Return each line, exactly as given, from the one containing "Instruction: Click the" through the end of the entries below, and skip the rest.

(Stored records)
—————

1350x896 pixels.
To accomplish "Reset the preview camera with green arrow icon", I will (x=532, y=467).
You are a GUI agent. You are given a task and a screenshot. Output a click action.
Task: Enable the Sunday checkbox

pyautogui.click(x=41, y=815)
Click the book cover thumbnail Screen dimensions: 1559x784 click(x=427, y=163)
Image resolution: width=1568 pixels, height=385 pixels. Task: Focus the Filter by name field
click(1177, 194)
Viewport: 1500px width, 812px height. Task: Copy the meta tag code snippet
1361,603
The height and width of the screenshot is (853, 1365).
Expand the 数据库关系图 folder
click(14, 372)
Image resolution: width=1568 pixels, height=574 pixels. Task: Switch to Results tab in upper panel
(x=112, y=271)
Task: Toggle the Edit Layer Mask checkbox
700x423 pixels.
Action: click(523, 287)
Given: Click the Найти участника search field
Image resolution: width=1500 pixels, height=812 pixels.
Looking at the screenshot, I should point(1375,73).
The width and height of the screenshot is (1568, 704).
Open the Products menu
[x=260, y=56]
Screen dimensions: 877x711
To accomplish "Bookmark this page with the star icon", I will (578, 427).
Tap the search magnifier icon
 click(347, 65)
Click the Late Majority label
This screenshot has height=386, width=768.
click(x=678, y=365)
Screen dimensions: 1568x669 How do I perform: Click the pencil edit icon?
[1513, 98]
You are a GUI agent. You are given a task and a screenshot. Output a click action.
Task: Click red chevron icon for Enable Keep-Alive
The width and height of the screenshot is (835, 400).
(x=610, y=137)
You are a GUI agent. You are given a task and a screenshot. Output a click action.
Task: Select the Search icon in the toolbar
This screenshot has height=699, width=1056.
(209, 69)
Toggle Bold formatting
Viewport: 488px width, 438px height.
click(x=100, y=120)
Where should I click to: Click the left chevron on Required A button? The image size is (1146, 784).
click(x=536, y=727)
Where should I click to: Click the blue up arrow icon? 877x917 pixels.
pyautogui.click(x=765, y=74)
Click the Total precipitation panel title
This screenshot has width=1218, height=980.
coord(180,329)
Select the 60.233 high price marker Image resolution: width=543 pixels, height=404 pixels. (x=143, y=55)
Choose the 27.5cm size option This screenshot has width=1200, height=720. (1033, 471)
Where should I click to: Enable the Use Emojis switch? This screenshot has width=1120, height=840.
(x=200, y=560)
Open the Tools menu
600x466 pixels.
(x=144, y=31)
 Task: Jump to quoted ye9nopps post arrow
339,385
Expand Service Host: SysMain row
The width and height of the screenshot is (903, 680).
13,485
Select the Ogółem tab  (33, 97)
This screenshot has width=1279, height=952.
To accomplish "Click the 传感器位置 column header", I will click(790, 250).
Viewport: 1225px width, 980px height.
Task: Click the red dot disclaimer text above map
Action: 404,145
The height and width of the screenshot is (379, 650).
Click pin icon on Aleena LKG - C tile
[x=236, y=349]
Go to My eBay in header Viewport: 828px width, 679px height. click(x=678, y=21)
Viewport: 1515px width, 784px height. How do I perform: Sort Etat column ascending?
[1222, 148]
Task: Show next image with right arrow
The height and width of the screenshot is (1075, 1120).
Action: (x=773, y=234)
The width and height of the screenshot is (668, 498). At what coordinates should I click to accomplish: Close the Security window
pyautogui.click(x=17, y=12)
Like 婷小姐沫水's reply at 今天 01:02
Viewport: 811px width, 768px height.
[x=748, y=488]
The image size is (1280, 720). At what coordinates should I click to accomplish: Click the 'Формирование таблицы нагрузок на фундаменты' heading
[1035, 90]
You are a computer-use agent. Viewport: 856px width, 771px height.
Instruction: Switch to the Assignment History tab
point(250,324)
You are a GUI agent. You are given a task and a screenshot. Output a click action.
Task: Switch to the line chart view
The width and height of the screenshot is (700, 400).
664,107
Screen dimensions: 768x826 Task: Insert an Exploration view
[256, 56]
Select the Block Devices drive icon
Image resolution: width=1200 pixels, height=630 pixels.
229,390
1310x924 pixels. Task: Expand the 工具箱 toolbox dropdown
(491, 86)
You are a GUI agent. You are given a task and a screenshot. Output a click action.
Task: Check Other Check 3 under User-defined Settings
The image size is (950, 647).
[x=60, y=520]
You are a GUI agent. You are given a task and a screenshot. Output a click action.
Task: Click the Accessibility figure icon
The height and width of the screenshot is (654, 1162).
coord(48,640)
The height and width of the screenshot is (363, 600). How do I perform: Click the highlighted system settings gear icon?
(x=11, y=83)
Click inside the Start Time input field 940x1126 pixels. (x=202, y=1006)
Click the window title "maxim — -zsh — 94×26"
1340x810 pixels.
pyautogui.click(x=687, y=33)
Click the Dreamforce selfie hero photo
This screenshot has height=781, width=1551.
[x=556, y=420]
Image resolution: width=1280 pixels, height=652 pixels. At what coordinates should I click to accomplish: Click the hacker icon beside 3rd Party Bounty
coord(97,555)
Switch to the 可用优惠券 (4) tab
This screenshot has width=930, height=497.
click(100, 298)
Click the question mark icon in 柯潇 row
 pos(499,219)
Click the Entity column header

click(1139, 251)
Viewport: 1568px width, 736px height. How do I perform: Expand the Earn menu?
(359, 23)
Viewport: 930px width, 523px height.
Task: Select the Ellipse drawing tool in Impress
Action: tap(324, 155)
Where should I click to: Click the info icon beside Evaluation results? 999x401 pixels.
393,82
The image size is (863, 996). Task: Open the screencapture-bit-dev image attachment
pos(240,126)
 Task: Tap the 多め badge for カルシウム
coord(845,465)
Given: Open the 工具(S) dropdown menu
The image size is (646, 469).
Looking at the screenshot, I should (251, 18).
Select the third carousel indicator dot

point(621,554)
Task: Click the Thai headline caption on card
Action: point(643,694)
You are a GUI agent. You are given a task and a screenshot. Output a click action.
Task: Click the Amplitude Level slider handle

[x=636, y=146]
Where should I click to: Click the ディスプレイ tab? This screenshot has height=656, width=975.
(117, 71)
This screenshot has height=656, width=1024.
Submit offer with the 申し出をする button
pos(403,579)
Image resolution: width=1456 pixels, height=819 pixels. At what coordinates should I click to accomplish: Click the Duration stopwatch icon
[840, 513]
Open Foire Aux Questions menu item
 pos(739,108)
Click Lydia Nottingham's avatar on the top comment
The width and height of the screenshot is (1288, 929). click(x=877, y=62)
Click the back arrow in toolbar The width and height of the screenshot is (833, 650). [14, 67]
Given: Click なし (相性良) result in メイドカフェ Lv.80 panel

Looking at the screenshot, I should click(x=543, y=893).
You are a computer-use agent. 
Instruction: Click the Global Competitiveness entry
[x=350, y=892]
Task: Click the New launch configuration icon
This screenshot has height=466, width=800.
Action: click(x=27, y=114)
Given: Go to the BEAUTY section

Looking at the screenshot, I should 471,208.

—————

EXERCISE RESPONSE:
Instruction: Click the Global Competitiveness entry
[x=350, y=892]
Task: Click the New launch configuration icon
This screenshot has height=466, width=800.
Action: click(x=27, y=114)
Given: Go to the BEAUTY section

Looking at the screenshot, I should 471,208.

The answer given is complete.